Documented in ancombc

#' @title Analysis of Compositions of Microbiomes with Bias Correction
#' (ANCOM-BC)
#'
#' @description Determine taxa whose absolute abundances, per unit volume, of
#' the ecosystem (e.g., gut) are significantly different with changes in the
#' covariate of interest (e.g., group). The current version of
#' \code{ancombc} function implements Analysis of Compositions of Microbiomes
#' with Bias Correction (ANCOM-BC) in cross-sectional data while allowing
#' for covariate adjustment.
#'
#' @details A taxon is considered to have structural zeros in some (>=1)
#' groups if it is completely (or nearly completely) missing in these groups.
#' For instance, suppose there are three groups: g1, g2, and g3.
#' If the counts of taxon A in g1 are 0 but nonzero in g2 and g3,
#' then taxon A will be considered to contain structural zeros in g1.
#' In this example, taxon A is declared to be differentially abundant between
#' g1 and g2, g1 and g3, and consequently, it is globally differentially
#' abundant with respect to this group variable.
#' Such taxa are not further analyzed using ANCOM-BC, but the results are
#' summarized in the overall summary. For more details about the structural
#' zeros, please go to the
#' \href{https://doi.org/10.3389/fmicb.2017.02114}{ANCOM-II} paper.
#' Setting \code{neg_lb = TRUE} indicates that you are using both criteria
#' stated in section 3.2 of
#' \href{https://doi.org/10.3389/fmicb.2017.02114}{ANCOM-II}
#' to detect structural zeros; otherwise, the algorithm will only use the
#' equation 1 in section 3.2 for declaring structural zeros. Generally, it is
#' recommended to set \code{neg_lb = TRUE} when the sample size per group is
#' relatively large (e.g. > 30).
#'
#' @param data the input data. The \code{data} parameter should be either a
#' \code{phyloseq} or a \code{TreeSummarizedExperiment} object, which
#' consists of a feature table (microbial count table), a sample metadata table,
#' a taxonomy table (optional), and a phylogenetic tree (optional).
#' Ensure that the row names of the metadata table match the sample names in the
#' feature table, and the row names of the taxonomy table match the taxon
#' (feature) names in the feature table. For detailed information, refer to
#' \code{?phyloseq::phyloseq} or
#' \code{?TreeSummarizedExperiment::TreeSummarizedExperiment}.
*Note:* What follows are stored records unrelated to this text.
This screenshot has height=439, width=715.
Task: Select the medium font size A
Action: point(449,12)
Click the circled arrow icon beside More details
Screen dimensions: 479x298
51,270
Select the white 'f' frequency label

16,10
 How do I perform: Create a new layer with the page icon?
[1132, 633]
#' @param assay_name character. Name of the count table in the data object
#' (only applicable if data object is a \code{(Tree)SummarizedExperiment}).
#' Default is "counts".
#' See \code{?SummarizedExperiment::assay} for more details.
#' @param assay.type alias for \code{assay_name}.
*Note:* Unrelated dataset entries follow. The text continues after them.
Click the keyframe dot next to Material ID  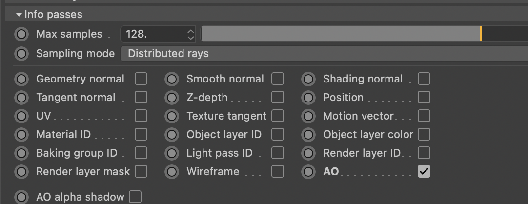(21, 135)
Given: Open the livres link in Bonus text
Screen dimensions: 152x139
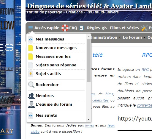Looking at the screenshot, I should 90,125.
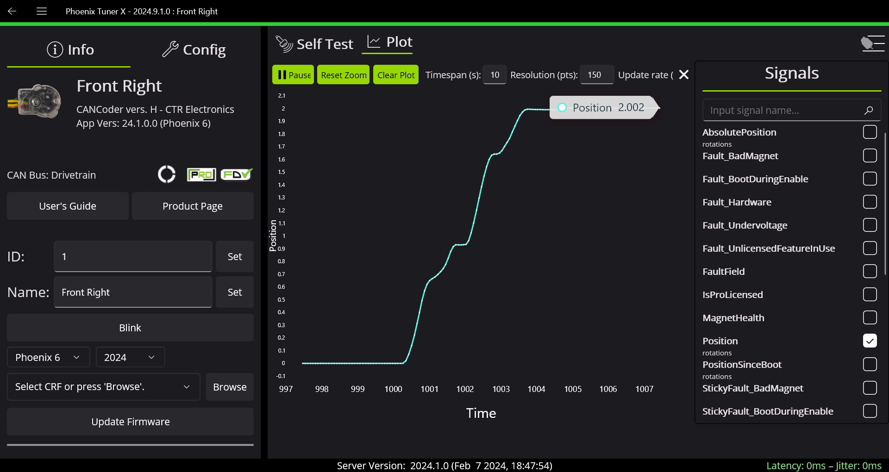Uncheck the Position signal checkbox
Screen dimensions: 889x472
[870, 341]
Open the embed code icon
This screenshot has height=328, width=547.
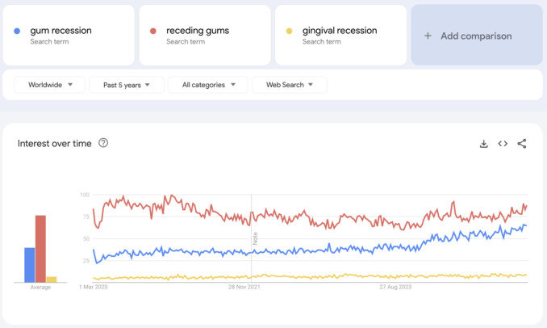503,144
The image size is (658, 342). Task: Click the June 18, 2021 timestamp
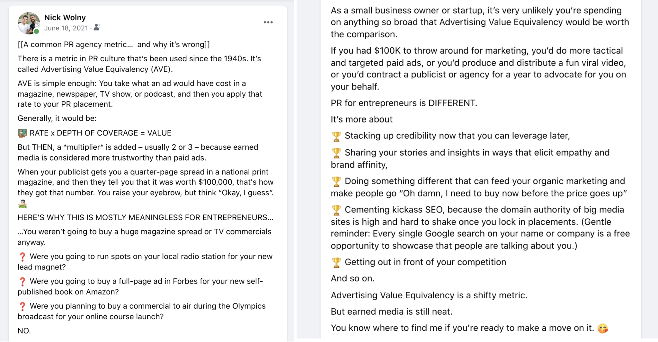point(66,28)
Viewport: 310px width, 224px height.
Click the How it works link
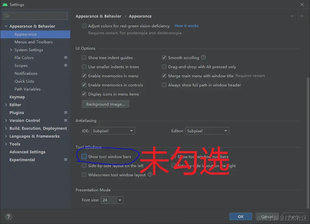tap(187, 26)
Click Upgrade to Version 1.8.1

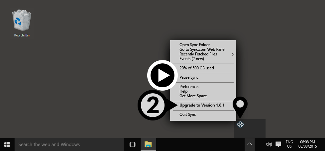tap(202, 105)
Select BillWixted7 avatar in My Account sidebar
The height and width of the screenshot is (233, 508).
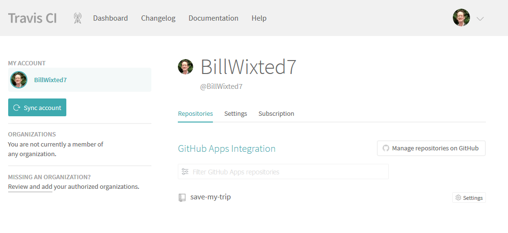click(19, 80)
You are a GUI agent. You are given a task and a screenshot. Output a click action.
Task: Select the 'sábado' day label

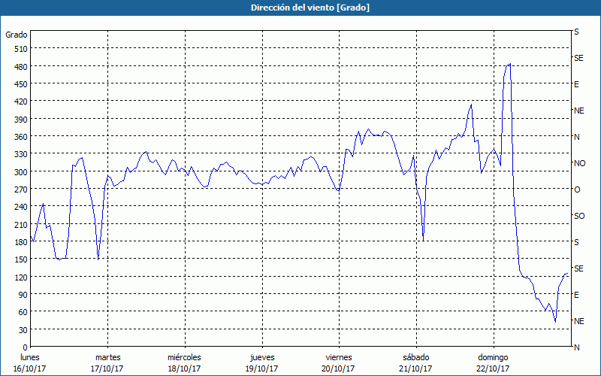click(x=415, y=357)
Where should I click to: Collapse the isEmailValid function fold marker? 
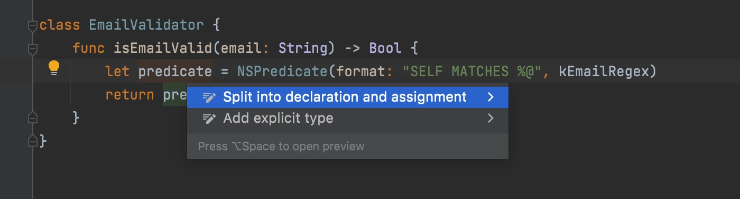tap(32, 49)
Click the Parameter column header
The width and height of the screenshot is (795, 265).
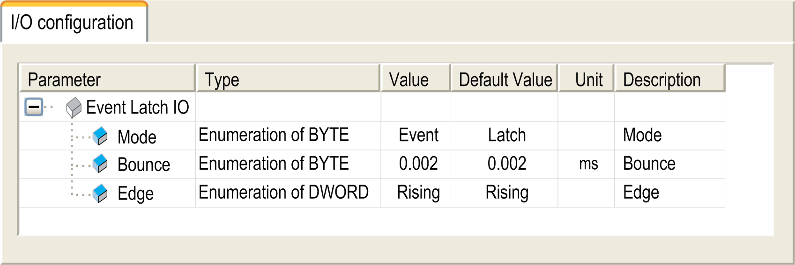pos(107,78)
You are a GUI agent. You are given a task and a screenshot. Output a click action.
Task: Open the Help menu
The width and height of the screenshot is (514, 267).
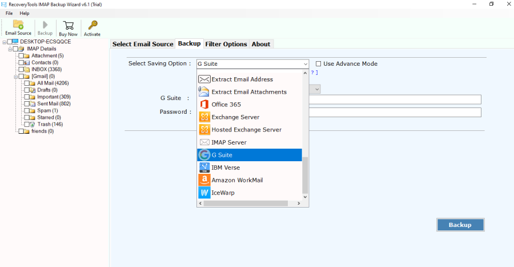click(25, 13)
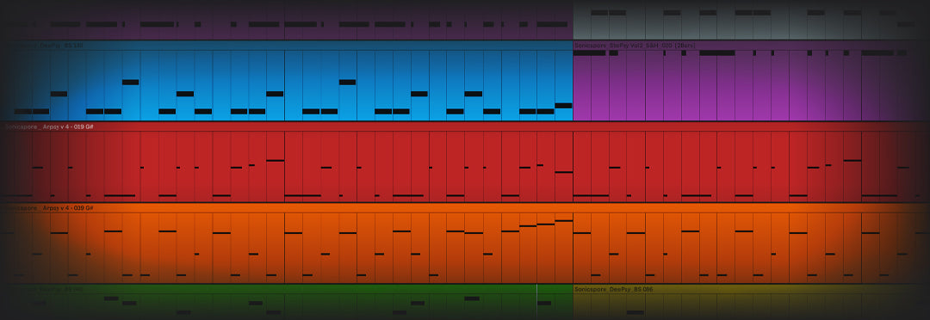Click the StePsy Vol2 purple clip title bar
Viewport: 930px width, 320px height.
[x=752, y=46]

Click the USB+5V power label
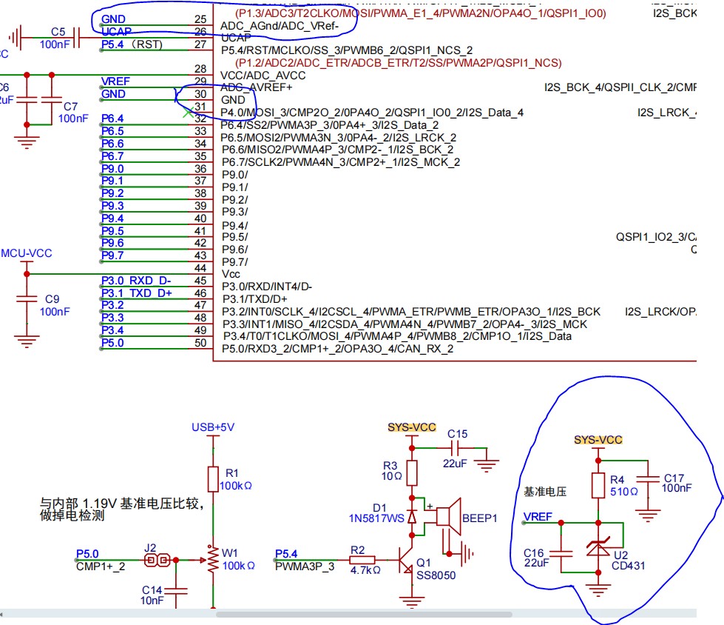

#' @param tax_level character. The taxonomic level of interest. The input data
#' can be agglomerated at different taxonomic levels based on your research
#' interest. Default is NULL, i.e., do not perform agglomeration, and the
#' ANCOM-BC anlysis will be performed at the lowest taxonomic level of the
#' input \code{data}.
#' @param rank alias for \code{tax_level}.
#' @param phyloseq a \code{phyloseq} object. Will be deprecated.
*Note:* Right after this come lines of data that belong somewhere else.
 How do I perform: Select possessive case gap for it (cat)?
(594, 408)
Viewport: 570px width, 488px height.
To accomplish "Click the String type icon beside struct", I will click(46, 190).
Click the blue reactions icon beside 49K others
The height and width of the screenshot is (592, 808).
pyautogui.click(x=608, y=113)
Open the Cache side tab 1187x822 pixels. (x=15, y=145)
#' @param formula the character string expresses how microbial absolute
#' abundances for each taxon depend on the variables in metadata. When
#' specifying the \code{formula}, make sure to include the \code{group} variable
#' in the formula if it is not NULL.
#' @param p_adj_method character. method to adjust p-values. Default is "holm".
#' Options include "holm", "hochberg", "hommel", "bonferroni", "BH", "BY",
#' "fdr", "none". See \code{?stats::p.adjust} for more details.
#' @param prv_cut a numerical fraction between 0 and 1. Taxa with prevalences
#' (the proportion of samples in which the taxon is present)
#' less than \code{prv_cut} will be excluded in the analysis. For example,
#' if there are 100 samples, and a taxon has nonzero counts present in less than
#' 100*prv_cut samples, it will not be considered in the analysis.
#' Default is 0.10.
#' @param lib_cut a numerical threshold for filtering samples based on library
#' sizes. Samples with library sizes less than \code{lib_cut} will be
#' excluded in the analysis. Default is 0, i.e. do not discard any sample.
#' @param group character. the name of the group variable in metadata.
#' The \code{group} parameter should be a character string representing the name
#' of the group variable in the metadata. The \code{group} variable should be
#' discrete, meaning it consists of categorical values. Specifying the
#' \code{group} variable is required if you are interested in detecting
#' structural zeros and performing global tests. However, if these analyses are
#' not of interest to you, you can leave the \code{group} parameter as NULL.
#' If the \code{group} variable of interest contains only two categories, you
#' can also leave the \code{group} parameter as NULL. Default is NULL.
#' @param struc_zero logical. whether to detect structural zeros based on
#' \code{group}. Default is FALSE.
#' @param neg_lb logical. whether to classify a taxon as a structural zero using
#' its asymptotic lower bound. Default is FALSE.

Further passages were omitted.